See https://github.com/NASA-PDS/operations/issues/476 for a specific example.

Acceptance Criteria

Given a document in OpenSearch containing double-slashes in the URL path When I perform pds-deep-registry-archive on the bundle containing that document Then I expect the file paths and URLs output to be "cleaned" up to single slashes

⚙️ Engineering Details

No response

jordanpadams commented 4 months ago

@nutjob4life I just realized I never triaged this and we probably need this cleaned up ASAP to unblock that operations ticket.

nutjob4life commented 4 months ago

@jordanpadams on it!

jordanpadams commented 4 months ago

Thanks @nutjob4life 🎉

gxtchen commented 1 month ago

@nutjob4life what url should I use to run the deep-registry-archive? I got "ValueError: 🤷‍♀️ The bundle urn:nasa:pds:cassini_uvis_solarocc_beckerjarmak2023::1.1 cannot be found in the registry at https://pds.nasa.gov/api/search/1.0/"

nutjob4life commented 1 month ago

Hi @gxtchen, I don't know the answer to this.

I believe the URL is correct but perhaps the registry is missing some data? @tloubrieu-jpl @jordanpadams could you take a peek? When I run it, I get the same thing:

mirasol 209 % .v/bin/pds-deep-registry-archive --site PDS_RNG urn:nasa:pds:cassini_uvis_solarocc_beckerjarmak2023::1.1
INFO 👟 PDS Deep Registry-based Archive, version 1.3.0
ERROR 💥 We got an unexpected error; sorry it didn't work out
Traceback (most recent call last):
  File "/Users/kelly/Documents/Clients/JPL/PDS/Development/nasa-pds/deep-archive/src/pds2/aipgen/registry.py", line 375, in main
    generatedeeparchive(args.url, args.bundle, args.site, not args.include_latest_collection_only)
  File "/Users/kelly/Documents/Clients/JPL/PDS/Development/nasa-pds/deep-archive/src/pds2/aipgen/registry.py", line 350, in generatedeeparchive
    prefixlen, bac, title = _comprehendregistry(url, bundlelidvid, allcollections)
  File "/Users/kelly/Documents/Clients/JPL/PDS/Development/nasa-pds/deep-archive/src/pds2/aipgen/registry.py", line 224, in _comprehendregistry
    raise ValueError(f"🤷‍♀️ The bundle {bundlelidvid} cannot be found in the registry at {url}")
ValueError: 🤷‍♀️ The bundle urn:nasa:pds:cassini_uvis_solarocc_beckerjarmak2023::1.1 cannot be found in the registry at https://pds.nasa.gov/api/search/1.0/
INFO 👋 Thanks for using this program!
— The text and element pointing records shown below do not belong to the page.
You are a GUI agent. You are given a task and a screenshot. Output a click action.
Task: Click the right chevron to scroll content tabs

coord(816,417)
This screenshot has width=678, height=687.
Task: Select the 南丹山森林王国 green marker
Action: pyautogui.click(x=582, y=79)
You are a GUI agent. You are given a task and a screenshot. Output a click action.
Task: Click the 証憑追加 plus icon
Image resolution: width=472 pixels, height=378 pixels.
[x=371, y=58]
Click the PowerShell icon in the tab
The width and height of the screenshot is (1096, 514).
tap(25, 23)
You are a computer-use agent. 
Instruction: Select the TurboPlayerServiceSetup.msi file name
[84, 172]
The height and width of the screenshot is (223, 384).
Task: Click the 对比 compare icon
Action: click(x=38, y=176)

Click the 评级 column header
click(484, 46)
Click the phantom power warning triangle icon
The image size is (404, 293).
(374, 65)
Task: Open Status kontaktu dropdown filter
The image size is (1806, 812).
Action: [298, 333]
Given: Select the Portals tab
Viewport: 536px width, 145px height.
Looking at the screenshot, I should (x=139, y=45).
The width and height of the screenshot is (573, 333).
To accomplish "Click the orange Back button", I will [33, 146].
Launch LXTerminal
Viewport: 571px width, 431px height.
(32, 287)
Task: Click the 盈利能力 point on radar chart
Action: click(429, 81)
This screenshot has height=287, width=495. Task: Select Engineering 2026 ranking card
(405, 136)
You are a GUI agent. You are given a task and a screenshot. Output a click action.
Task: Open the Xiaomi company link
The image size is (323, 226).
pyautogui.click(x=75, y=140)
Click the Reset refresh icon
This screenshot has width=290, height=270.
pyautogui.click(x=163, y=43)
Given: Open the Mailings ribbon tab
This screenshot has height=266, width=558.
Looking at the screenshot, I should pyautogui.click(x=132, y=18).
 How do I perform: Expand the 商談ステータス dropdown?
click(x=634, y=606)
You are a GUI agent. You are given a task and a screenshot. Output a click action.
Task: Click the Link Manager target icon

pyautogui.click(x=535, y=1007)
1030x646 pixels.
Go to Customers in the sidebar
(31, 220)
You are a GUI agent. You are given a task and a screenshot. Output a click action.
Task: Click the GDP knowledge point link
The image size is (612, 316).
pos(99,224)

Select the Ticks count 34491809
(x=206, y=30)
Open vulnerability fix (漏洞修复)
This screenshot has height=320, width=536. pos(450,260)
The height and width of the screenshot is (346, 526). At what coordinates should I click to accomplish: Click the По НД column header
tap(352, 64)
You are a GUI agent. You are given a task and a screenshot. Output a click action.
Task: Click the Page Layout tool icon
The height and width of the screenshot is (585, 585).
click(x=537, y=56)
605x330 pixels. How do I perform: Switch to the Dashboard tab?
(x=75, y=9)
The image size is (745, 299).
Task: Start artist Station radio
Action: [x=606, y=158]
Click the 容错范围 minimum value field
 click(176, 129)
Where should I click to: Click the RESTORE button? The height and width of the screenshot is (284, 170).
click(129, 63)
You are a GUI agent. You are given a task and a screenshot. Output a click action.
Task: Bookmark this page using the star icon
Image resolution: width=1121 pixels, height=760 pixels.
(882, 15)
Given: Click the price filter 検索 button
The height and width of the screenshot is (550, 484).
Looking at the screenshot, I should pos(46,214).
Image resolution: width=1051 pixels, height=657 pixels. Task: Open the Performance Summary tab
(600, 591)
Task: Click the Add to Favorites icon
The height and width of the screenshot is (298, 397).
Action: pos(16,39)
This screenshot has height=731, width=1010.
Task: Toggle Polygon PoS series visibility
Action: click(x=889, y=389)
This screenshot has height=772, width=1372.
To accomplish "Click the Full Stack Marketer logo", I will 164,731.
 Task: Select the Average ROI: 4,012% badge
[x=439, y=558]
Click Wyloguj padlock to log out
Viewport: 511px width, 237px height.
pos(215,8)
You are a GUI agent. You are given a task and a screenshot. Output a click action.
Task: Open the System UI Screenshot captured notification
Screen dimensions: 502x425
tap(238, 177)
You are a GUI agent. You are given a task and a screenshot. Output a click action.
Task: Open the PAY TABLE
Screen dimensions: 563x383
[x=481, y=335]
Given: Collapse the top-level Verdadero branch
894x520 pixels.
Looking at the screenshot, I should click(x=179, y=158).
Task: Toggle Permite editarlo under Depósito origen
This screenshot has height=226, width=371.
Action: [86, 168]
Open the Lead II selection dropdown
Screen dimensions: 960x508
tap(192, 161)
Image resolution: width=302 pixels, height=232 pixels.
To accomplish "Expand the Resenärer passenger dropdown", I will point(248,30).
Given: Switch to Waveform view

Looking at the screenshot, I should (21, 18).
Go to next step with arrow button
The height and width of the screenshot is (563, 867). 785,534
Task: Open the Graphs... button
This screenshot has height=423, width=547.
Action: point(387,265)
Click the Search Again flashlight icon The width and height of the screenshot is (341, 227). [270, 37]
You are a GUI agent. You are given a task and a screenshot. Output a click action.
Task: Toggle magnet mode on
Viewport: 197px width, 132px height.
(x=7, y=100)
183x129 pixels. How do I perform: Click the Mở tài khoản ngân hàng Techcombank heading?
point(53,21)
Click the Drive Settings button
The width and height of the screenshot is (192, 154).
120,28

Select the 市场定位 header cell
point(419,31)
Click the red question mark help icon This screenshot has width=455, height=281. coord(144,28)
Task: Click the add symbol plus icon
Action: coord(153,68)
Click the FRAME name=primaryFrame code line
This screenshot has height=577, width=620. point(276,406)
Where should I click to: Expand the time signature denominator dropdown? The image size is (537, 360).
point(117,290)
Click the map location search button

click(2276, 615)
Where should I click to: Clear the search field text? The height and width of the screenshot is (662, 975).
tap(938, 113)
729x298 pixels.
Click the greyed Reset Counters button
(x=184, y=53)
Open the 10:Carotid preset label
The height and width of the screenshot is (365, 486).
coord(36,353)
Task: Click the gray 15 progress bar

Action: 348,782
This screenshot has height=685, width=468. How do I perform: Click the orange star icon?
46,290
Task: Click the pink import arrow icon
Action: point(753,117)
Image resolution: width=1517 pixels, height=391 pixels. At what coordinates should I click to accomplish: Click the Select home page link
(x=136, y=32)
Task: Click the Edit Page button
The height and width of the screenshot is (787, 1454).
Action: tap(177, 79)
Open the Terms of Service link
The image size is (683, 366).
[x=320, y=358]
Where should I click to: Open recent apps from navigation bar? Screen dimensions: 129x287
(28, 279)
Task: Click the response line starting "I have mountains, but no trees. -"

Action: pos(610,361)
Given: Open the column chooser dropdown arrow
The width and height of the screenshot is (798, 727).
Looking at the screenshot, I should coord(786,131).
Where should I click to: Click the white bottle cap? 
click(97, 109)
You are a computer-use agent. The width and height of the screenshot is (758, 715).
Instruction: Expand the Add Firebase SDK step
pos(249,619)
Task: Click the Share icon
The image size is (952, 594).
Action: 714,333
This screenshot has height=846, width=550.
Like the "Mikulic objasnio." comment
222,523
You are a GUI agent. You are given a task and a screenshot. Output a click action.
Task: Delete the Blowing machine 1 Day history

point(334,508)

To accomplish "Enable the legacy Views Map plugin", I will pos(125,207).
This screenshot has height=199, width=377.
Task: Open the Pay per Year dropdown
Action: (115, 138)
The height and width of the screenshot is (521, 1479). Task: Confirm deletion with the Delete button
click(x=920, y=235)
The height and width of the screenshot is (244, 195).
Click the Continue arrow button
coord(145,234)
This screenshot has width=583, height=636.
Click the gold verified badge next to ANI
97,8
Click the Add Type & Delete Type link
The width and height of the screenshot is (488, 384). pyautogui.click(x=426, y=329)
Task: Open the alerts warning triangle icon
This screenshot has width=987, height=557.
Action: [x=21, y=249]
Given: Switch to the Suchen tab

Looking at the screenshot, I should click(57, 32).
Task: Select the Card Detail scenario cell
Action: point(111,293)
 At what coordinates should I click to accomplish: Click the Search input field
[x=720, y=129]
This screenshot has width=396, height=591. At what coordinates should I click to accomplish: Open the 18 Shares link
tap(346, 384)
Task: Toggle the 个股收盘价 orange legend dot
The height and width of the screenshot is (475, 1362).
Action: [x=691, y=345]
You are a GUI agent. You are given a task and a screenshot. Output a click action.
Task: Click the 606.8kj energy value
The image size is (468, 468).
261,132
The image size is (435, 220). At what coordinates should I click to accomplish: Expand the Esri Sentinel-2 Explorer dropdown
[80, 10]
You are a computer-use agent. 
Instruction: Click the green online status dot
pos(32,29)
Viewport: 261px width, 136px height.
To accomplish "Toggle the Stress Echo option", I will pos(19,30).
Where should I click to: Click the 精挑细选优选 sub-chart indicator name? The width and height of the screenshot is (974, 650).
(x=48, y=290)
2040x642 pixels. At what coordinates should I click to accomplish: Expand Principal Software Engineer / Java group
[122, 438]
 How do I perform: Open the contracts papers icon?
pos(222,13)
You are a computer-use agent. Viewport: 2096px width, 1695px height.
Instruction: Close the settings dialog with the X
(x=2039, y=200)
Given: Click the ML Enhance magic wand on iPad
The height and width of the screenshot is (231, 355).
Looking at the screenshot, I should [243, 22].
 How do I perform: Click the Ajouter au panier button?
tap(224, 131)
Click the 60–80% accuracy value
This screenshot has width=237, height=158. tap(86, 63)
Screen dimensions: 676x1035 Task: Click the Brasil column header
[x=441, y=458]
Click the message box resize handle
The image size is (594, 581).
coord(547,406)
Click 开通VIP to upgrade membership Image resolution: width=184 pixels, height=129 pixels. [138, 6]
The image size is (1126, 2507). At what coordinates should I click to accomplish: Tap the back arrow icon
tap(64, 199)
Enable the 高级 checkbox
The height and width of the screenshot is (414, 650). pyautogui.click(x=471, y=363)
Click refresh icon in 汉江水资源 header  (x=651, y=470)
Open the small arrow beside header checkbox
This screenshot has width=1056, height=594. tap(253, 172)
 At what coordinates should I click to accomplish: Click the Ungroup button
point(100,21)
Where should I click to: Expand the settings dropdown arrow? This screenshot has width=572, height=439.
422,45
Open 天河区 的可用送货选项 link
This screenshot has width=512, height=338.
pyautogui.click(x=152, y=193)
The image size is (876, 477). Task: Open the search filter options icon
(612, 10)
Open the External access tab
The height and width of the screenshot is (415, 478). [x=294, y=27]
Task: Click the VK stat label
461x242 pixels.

Bye!
jordanpadams commented 1 month ago

@gxtchen you cannot test this this with the public registry until the multi-tenancy migration has completed: https://github.com/NASA-PDS/registry/issues/185

jordanpadams commented 1 month ago

you can try downloading and loading that data into a local registry and test with that

tloubrieu-jpl commented 1 month ago

@gxtchen can wait to test that until the API is up again.